While folks in the First District may be familiar with Fortenberry’s positions on the farm bill, Grover Norquist’s tax pledge or CENTCOM, we have not attended to his positions on nuclear programs based in other states.
Beyond Nebraska’s borders, billions of dollars are spent on nuclear nonproliferation every year, and Nebraska’s congressional delegation has a lot to say about how it’s spent. Sen. Ben Nelson’s positions on the Senate Appropriations and Armed Services committees mean he’s involved in budgeting for nuclear weapons, but recently Fortenberry also has shown an interest in nuclear security.
During deliberations over the House energy and water appropriations bill for 2013, Fortenberry sponsored an amendment to move $17 million from the Mixed Oxide Plutonium Fuel (MOX) Program to the Global Threat Reduction Initiative (GTRI). The amendment passed in a landslide with support from both Republicans and Democrats. This is the second time in two years that Fortenberry has led a bipartisan effort to protect the GTRI, our first line of defense against nuclear terrorism.
Both MOX and GTRI are considered nonproliferation programs, but they do very different things and have different records of effectively spending tax dollars.
MOX is a scheme to blend plutonium from dismantled nuclear weapons with depleted uranium and put the mix into fuel for commercial utilities. Over the past decade, more than $3 billion has been spent on a MOX program that lacks a clear direction, consistently goes over budget and is set to make a product that no utilities have committed to use. If the program continues unchecked, it could pull as much as $20 billion into its orbit.
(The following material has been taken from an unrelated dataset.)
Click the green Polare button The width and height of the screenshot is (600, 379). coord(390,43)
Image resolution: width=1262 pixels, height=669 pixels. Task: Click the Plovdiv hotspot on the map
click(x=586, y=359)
The Fortenberry-sponsored cut to the MOX program follows an earlier $152 million cut written into the original bill. In addition to the funding reduction, the nuclear spending bill directs new congressional oversight in the form of a Government Accountability Office report. This report will clarify exactly how much the MOX program should cost from start to finish and how long the program might take to complete its mission. All of these congressional actions signal a new congressional interest in transparency and oversight for the MOX program.
Speaking from the House floor, Fortenberry said, “We should be proud of our work as a country in our nuclear security efforts, but it is abundantly clear that the mixed oxide fuel program is not the most productive use of our constituents' taxpayer dollars.”
In contrast to MOX, GTRI is among the most productive federal programs ever undertaken. Since 2004, GTRI has removed all highly enriched uranium and plutonium from 21 countries -- enough to build 775 nuclear bombs and thousands of dirty bombs. GTRI and similar nonproliferation programs have prevented terrorists from obtaining nuclear material and play a critical role in our broader national security strategy.
In addition to GTRI’s effectiveness, it is an extremely efficient program. Nebraskans have been calling for more sensible nuclear policies for decades, advocating a nuclear weapons freeze and opposing nuclear weapons in space. After all of this effort, it is heartening to see our members of Congress leading the way with responsible plans to reorient nuclear spending
Fortenberry’s work is of a piece with these efforts and should be applauded by all Nebraskans. Nebraskans should be proud of the leadership Congress is displaying in the area of nuclear nonproliferation and of the fact that all of the Nebraska delegation has followed Fortenberry’s lead, ensuring that our taxes are spent on only the most effective programs.